# In Need Of Custom Belts



## cancelledbyrequest (Jul 18, 2007)

I'm looking for a company/person who prints on belts. Here is a pic of what a want it to look like. Just send me your website
and pricelist. email [email protected]


----------



## paulo (Dec 13, 2006)

young Robb said:


> I'm looking for a company/person who prints on belts. Here is a pic of what a want it to look like. Just send me your website
> and pricelist. email [email protected]


Rob

PM me I got someone for you.


----------



## hiGH (Jan 25, 2007)

*Re: In Need Of Custom Belts!!!!!!!!*

Miles to go belts - custom made belt buckles for bands , labels, clothing companies with your logo or image on a belt


----------



## cancelledbyrequest (Jul 18, 2007)

*Re: In Need Of Custom Belts!!!!!!!!*



hiGH said:


> Miles to go belts - custom made belt buckles for bands , labels, clothing companies with your logo or image on a belt


Thank you man appreciate it


----------



## SketchBox (Jan 4, 2008)

you just got Miles To Go a few customers, thanks HIGH I was searching for the same thing the other day.


----------



## cancelledbyrequest (Jul 18, 2007)

SketchBox said:


> you just got Miles To Go a few customers, thanks HIGH I was searching for the same thing the other day.

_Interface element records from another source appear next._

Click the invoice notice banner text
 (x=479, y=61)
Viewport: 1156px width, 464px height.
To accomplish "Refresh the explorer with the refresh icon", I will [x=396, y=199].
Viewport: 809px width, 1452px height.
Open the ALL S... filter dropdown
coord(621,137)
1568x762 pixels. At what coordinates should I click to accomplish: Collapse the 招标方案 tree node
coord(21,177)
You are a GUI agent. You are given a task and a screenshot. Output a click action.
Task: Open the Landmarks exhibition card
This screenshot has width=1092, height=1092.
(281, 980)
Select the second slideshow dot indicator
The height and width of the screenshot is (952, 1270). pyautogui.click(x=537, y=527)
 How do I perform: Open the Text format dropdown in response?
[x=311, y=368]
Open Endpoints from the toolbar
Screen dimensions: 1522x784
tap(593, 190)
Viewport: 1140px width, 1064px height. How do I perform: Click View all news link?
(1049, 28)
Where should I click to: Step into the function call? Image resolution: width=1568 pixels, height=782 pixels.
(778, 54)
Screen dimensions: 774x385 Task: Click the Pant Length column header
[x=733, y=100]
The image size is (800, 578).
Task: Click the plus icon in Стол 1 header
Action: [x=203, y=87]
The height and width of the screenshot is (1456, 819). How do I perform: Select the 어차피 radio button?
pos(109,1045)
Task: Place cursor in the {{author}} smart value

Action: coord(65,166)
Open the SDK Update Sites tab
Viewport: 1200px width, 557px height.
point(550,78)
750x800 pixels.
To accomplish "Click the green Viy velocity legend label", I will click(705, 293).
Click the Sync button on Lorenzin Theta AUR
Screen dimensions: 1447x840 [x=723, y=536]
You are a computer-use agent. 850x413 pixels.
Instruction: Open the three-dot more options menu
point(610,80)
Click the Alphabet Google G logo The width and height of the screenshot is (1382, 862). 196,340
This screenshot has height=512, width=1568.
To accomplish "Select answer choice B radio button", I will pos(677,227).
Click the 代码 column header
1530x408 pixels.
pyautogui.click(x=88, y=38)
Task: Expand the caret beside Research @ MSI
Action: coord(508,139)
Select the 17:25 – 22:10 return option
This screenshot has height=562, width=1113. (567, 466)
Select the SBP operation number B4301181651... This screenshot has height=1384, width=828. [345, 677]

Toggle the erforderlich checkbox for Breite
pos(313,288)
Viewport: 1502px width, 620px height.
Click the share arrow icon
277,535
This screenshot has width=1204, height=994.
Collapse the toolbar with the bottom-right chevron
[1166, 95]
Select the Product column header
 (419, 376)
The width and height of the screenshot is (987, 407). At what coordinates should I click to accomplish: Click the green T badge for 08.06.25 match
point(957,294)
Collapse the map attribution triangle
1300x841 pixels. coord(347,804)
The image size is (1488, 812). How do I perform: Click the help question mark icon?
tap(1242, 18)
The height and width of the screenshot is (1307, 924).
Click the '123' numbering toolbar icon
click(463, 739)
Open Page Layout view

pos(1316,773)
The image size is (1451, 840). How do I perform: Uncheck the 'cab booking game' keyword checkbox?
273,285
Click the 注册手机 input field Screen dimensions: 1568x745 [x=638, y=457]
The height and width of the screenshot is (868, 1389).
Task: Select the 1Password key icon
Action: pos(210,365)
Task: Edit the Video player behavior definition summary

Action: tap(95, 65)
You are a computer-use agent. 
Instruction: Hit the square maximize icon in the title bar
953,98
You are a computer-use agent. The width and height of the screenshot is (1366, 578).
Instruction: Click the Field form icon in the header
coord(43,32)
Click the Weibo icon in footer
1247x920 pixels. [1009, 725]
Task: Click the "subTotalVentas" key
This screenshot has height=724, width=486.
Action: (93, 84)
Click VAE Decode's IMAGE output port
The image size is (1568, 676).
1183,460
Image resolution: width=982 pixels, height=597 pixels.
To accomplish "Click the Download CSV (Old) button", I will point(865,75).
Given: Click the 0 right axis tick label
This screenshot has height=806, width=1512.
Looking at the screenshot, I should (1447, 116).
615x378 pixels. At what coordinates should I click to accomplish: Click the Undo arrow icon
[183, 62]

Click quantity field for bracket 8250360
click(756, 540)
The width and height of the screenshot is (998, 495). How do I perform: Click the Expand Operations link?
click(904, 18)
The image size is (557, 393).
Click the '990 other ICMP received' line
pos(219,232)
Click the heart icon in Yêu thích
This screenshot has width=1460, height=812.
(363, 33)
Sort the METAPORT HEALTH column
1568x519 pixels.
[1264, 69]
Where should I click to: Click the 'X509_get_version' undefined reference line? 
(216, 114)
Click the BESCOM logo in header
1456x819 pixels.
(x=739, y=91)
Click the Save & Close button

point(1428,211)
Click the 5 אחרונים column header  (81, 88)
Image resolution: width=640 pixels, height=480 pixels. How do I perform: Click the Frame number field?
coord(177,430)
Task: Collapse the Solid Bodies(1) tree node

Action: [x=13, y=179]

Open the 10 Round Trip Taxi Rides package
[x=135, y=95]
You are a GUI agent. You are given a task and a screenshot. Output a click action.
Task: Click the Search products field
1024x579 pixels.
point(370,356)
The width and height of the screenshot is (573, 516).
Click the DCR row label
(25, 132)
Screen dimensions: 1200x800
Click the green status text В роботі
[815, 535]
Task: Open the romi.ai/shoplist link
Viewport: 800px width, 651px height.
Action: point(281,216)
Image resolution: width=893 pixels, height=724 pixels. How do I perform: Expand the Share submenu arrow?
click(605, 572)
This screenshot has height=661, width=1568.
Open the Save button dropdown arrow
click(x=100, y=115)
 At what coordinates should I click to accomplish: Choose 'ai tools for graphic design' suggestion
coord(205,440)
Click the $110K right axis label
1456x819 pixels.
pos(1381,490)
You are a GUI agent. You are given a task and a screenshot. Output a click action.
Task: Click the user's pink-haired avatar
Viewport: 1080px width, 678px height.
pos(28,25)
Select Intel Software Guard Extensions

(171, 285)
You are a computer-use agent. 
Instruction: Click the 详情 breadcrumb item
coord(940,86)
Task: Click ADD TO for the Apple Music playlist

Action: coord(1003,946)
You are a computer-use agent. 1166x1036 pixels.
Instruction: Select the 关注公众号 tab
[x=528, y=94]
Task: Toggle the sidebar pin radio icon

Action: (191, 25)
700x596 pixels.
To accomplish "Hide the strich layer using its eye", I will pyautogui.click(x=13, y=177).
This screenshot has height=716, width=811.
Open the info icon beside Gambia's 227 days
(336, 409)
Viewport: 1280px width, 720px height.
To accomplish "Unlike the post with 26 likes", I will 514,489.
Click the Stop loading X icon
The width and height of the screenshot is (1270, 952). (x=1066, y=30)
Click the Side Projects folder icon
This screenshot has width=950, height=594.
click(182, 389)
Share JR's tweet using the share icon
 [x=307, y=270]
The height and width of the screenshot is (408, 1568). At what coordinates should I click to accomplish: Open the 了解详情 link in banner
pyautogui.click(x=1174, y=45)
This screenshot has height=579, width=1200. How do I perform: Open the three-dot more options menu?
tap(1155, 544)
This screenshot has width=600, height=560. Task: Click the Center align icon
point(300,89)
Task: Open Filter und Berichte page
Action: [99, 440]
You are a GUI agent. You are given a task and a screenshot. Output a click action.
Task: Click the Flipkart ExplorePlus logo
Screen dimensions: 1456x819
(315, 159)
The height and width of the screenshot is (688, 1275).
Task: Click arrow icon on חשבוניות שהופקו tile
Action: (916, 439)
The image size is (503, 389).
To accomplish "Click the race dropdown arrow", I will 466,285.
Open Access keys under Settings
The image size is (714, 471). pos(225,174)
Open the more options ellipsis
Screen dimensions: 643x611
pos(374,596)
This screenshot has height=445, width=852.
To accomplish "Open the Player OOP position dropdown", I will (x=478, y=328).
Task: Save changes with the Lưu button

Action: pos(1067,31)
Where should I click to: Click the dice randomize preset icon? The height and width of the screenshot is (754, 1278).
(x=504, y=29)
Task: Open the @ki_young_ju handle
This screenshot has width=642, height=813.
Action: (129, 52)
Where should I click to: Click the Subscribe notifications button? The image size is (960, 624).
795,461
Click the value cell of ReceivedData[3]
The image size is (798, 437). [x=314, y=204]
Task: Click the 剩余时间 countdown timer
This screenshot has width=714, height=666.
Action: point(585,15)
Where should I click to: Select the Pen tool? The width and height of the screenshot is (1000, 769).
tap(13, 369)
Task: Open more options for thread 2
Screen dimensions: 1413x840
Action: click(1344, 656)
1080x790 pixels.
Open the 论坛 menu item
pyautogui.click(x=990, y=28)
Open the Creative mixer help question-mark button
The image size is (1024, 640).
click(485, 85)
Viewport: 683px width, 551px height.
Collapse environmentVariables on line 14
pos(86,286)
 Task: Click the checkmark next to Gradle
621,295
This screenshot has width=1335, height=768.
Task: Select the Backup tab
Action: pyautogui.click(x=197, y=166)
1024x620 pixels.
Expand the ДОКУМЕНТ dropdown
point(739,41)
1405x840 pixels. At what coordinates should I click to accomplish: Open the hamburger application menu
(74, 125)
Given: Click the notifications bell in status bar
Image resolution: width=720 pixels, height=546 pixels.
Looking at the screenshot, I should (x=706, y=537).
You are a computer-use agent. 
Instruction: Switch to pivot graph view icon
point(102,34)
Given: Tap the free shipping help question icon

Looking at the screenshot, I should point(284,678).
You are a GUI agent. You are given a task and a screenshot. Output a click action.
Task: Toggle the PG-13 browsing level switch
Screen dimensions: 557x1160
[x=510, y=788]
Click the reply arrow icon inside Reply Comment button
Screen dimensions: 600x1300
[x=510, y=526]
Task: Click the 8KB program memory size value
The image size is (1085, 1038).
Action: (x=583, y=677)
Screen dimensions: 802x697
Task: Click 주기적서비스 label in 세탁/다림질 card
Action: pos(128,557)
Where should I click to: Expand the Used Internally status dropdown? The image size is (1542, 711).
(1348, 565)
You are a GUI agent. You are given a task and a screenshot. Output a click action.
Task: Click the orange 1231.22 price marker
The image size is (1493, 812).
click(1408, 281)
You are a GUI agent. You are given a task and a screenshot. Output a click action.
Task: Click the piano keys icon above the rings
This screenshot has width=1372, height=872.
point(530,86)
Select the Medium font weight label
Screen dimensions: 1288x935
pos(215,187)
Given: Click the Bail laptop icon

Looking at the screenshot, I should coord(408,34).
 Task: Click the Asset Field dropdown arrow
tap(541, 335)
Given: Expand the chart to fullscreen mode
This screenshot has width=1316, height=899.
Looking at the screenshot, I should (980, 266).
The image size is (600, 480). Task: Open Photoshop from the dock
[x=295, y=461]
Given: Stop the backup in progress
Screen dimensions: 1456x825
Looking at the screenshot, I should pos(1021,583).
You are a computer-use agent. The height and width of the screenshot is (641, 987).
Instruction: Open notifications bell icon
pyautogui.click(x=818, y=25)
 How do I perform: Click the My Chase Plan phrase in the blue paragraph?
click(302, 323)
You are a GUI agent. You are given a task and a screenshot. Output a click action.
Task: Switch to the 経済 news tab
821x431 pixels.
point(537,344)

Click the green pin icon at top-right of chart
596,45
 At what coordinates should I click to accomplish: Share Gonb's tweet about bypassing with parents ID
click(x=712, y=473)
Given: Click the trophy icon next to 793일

Word I'm getting my belts next week.


----------



## hiGH (Jan 25, 2007)

no problema. the guy is super cool and he makes a great product. hes also the guy behind johnny cupcakes belts.


----------



## cancelledbyrequest (Jul 18, 2007)

hiGH said:


> no problema. the guy is super cool and he makes a great product. hes also the guy behind johnny cupcakes belts.


Yep I was wondering if you guys no anybody else than him. I already know miles to go a while back lol


----------